After briefly reading the first few chapters of a textbook on urban sociology (by Dr. Efren Padilla of California State University Hayward), it struck me on how the process of learning, particularly that in university, could be geared towards something more thematic rather than specialist. In Silliman University, where I'm studying right now, we divide the departments according to their different fields, such as engineering, history, computer science or management. Although this is a good model for producing engineers, historians, computer scientists or managers, it's not exactly the best arrangement to produce people who can integrate, innovate and basically move the body of knowledge further. What if an engineer understands how physical structures impact the social arrangements within a city? What if the historian can articulate a new paradigm of historical thought based on quantum mechanics? What if the computer scientist integrates biological principles into a program? What if the manager has a firm grounding on ethical philosophy and its relationship to public relations? What if students are constantly challenged to break through the limits of their fields of specialty and approach learning-- not as a rote discipline of mechanistic obedience to the doctrines-- but as a playground of ideas and a melting pot of exploration?

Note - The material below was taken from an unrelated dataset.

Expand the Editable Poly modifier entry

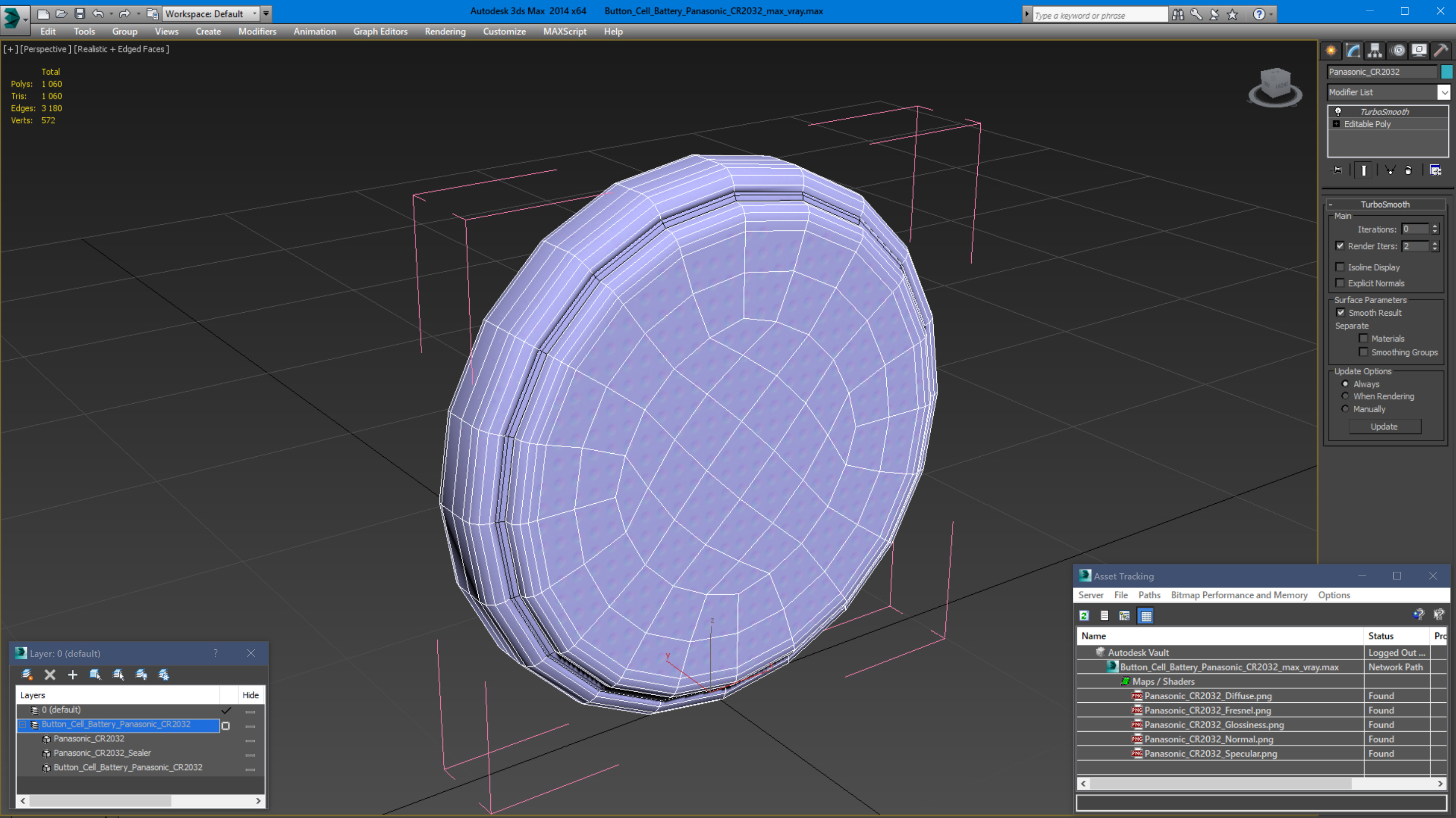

A unified approach to knowledge is more powerful, because it goes beyond the status quo. It gets people to change the way they think, to change their approach.
As a student in the College of Mass Communication, I've found myself trying to break through the barriers of my field. It's common enough to equate my college with journalism, but even this can be taken beyond its usual focus on training a "journalist". Communication is an exciting theme that invades so many other fields of thought: language, economics, philosophy, physics, computer technology, urban society, psychology and more. If I had to approach communication as an integrated course, i'd be enrolled in more classes than the students of the College of Nursing and Allied Health Sciences. And at the end of my four years here, I'd be on the path to being educated, rather than having simply recieved vocational training.
To make knowledge relevant in this post-modern world, we need to integrate and unify, instead of remaining within the comfort of our little exclusivist niches of specialization.